Data records
-- Opening Marker --

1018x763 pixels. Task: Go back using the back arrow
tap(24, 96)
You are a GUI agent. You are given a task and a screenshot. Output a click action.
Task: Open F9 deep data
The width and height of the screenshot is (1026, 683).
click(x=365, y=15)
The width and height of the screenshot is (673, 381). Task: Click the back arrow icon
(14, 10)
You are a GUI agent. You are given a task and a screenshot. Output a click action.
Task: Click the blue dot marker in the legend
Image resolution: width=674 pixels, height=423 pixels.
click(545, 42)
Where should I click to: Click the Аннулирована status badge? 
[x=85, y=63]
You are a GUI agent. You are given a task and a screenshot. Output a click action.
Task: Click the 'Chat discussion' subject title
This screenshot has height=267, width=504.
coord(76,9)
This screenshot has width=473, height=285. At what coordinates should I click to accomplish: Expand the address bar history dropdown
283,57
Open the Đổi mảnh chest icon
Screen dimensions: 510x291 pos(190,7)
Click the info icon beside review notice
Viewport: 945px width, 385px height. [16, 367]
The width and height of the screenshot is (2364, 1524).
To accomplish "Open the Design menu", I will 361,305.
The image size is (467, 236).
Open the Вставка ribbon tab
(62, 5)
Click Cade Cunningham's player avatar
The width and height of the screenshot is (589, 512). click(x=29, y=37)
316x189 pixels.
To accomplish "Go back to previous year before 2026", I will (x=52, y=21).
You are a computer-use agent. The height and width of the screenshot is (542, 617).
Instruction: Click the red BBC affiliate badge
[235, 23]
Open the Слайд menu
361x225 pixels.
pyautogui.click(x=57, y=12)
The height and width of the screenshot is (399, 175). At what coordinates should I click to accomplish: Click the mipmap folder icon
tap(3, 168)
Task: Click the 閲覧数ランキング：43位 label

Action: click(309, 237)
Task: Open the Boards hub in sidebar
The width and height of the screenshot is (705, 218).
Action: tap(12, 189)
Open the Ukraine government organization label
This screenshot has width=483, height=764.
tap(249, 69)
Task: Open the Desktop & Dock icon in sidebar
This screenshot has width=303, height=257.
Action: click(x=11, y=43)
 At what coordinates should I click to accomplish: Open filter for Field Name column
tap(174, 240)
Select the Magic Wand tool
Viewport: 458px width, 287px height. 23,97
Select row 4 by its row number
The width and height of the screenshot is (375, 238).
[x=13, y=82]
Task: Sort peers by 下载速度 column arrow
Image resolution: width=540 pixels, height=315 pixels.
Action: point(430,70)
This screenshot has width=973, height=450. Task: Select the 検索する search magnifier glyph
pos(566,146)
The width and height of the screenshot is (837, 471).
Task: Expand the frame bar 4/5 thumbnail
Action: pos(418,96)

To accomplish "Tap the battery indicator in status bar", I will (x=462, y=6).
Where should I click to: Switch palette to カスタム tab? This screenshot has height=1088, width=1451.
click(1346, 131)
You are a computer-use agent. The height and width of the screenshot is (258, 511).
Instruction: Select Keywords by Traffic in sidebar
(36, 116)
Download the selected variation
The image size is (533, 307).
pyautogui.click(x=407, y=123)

-- Closing Marker --

Exercise directions
Transcribe the full listing, matching it exactly.

Exercise result
1018x763 pixels. Task: Go back using the back arrow
tap(24, 96)
You are a GUI agent. You are given a task and a screenshot. Output a click action.
Task: Open F9 deep data
The width and height of the screenshot is (1026, 683).
click(x=365, y=15)
The width and height of the screenshot is (673, 381). Task: Click the back arrow icon
(14, 10)
You are a GUI agent. You are given a task and a screenshot. Output a click action.
Task: Click the blue dot marker in the legend
Image resolution: width=674 pixels, height=423 pixels.
click(545, 42)
Where should I click to: Click the Аннулирована status badge? 
[x=85, y=63]
You are a GUI agent. You are given a task and a screenshot. Output a click action.
Task: Click the 'Chat discussion' subject title
This screenshot has height=267, width=504.
coord(76,9)
This screenshot has width=473, height=285. At what coordinates should I click to accomplish: Expand the address bar history dropdown
283,57
Open the Đổi mảnh chest icon
Screen dimensions: 510x291 pos(190,7)
Click the info icon beside review notice
Viewport: 945px width, 385px height. [16, 367]
The width and height of the screenshot is (2364, 1524).
To accomplish "Open the Design menu", I will 361,305.
The image size is (467, 236).
Open the Вставка ribbon tab
(62, 5)
Click Cade Cunningham's player avatar
The width and height of the screenshot is (589, 512). click(x=29, y=37)
316x189 pixels.
To accomplish "Go back to previous year before 2026", I will (x=52, y=21).
You are a computer-use agent. The height and width of the screenshot is (542, 617).
Instruction: Click the red BBC affiliate badge
[235, 23]
Open the Слайд menu
361x225 pixels.
pyautogui.click(x=57, y=12)
The height and width of the screenshot is (399, 175). At what coordinates should I click to accomplish: Click the mipmap folder icon
tap(3, 168)
Task: Click the 閲覧数ランキング：43位 label

Action: click(309, 237)
Task: Open the Boards hub in sidebar
The width and height of the screenshot is (705, 218).
Action: tap(12, 189)
Open the Ukraine government organization label
This screenshot has width=483, height=764.
tap(249, 69)
Task: Open the Desktop & Dock icon in sidebar
This screenshot has width=303, height=257.
Action: click(x=11, y=43)
 At what coordinates should I click to accomplish: Open filter for Field Name column
tap(174, 240)
Select the Magic Wand tool
Viewport: 458px width, 287px height. 23,97
Select row 4 by its row number
The width and height of the screenshot is (375, 238).
[x=13, y=82]
Task: Sort peers by 下载速度 column arrow
Image resolution: width=540 pixels, height=315 pixels.
Action: point(430,70)
This screenshot has width=973, height=450. Task: Select the 検索する search magnifier glyph
pos(566,146)
The width and height of the screenshot is (837, 471).
Task: Expand the frame bar 4/5 thumbnail
Action: pos(418,96)

To accomplish "Tap the battery indicator in status bar", I will (x=462, y=6).
Where should I click to: Switch palette to カスタム tab? This screenshot has height=1088, width=1451.
click(1346, 131)
You are a computer-use agent. The height and width of the screenshot is (258, 511).
Instruction: Select Keywords by Traffic in sidebar
(36, 116)
Download the selected variation
The image size is (533, 307).
pyautogui.click(x=407, y=123)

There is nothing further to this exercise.